Uncovering Black Market Opioid Abuse In Florida, Around the Country, And How to Monitor

500 million. That is the number of oxycodon (a highly addictive, opioid painkiller) pills that ended up in Florida between 2008 and 2012 — 66 percent of all oxycodone sold in the state. After oxycodone manufacturers (Mallinckrodt) failed to abide by laws designed to prevent legal narcotics on the black market, Government investigators alleged that the company’s lack of due diligence could have resulted in nearly 44,000 federal violations and exposed it to $2.3 billion in fines during that four-year period. 

But still, nearly six years later, the government has failed to take any legal action against Mallinckrodt. Instead, the company reached a settlement with prosecutors, agreeing to pay a $35 million fine and admit no wrongdoing. 

So what about the opioid problem within the black market? Does it just disappear?

This case shows that it's difficult for the government to hold a drug manufacturer responsible for damage caused by its product. 

According to an article by The Washington Post, “They [Mallinckrodt] just weren’t taking this seriously, and people were dying,” said a former law enforcement official who spoke on the condition of anonymity because the case is pending. “People were dying all over the place. It wasn’t their kids, their wives, their husbands, their brothers. It was some hillbilly in Central Florida, so who cares?” Mallinckrodt has outright denied these claims, saying that they work hard to fight drug diversion. 

Drug manufacturers are required to notify the DEA immediately when suspicious orders occur.
Mallinckrodt has allegedly acknowledged its responsibility to report suspicious activity,  but the company does not believe it should not be held responsible for what happens to its drugs once distributors send them to customers.

So, again, we ask where this leaves us.

Nearly 180,000 opioid deaths have occurred since 2000.

Prosecutors say they considered 43,991 orders from distributors and retailers to be suspicious from 2008-2012 — orders that Mallinckrodt should have reported to the DEA. But the company said it was impossible to monitor all of the 55,000 retail outlets where its drugs are delivered.

This year, Mallinckrodt reached a $35 million settlement case with the DEA and federal prosecutors. And, in retrospect, drug manufacturers have paid much larger fines for other misdeeds. 

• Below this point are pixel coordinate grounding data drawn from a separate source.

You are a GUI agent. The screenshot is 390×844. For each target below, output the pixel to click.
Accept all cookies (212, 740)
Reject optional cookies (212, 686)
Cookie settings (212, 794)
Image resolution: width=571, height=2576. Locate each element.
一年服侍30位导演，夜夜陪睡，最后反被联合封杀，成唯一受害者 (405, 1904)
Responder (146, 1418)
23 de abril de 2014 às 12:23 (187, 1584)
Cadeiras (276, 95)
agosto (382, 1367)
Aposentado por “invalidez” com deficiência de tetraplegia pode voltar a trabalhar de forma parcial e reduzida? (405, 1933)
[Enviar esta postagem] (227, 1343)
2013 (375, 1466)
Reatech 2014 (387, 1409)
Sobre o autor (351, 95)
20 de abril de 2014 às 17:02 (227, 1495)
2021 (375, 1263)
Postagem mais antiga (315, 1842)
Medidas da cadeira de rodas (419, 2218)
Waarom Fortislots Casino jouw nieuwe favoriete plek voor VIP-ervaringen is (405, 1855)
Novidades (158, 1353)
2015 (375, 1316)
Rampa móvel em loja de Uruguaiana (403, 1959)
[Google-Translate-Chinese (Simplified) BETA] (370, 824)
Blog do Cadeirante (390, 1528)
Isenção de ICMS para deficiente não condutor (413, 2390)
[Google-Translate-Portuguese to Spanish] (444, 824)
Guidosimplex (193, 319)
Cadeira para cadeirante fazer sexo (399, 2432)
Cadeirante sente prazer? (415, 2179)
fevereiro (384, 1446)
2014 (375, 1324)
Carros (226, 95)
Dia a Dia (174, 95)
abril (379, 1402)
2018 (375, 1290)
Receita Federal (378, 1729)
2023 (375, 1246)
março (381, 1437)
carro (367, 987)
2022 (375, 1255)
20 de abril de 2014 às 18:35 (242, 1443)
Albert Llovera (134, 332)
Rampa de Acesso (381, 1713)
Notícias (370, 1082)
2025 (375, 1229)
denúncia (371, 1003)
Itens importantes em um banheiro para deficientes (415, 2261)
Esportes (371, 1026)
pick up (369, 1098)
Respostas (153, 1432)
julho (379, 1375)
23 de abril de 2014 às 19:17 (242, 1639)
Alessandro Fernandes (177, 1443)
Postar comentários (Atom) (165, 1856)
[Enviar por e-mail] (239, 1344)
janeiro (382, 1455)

According to the Washington Post article, Glaxo­SmithKline was fined $3 billion, and Pfizer was fined $2.3 billion for illegally promoting off-label drug use and paying kickbacks to doctors. Purdue Pharma paid a $600 million fine, and three of its executives pleaded guilty to charges that they misled regulators, doctors and patients about the risks of the painkiller that is widely blamed for setting off the nation’s opioid crisis: OxyContin. All of those cases were initiated by the Food and Drug Administration.

The largest fine clocks in at $150 million. 

But money isn't the issue. What the issue is here is that drug monitoring by manufacturers, and the DEA monitoring those manufacturers, is new ground. The DEA is now putting a new necessity on keeping manufacturers up to par. It's about holding a manufacturer accountable and putting the industry on notice.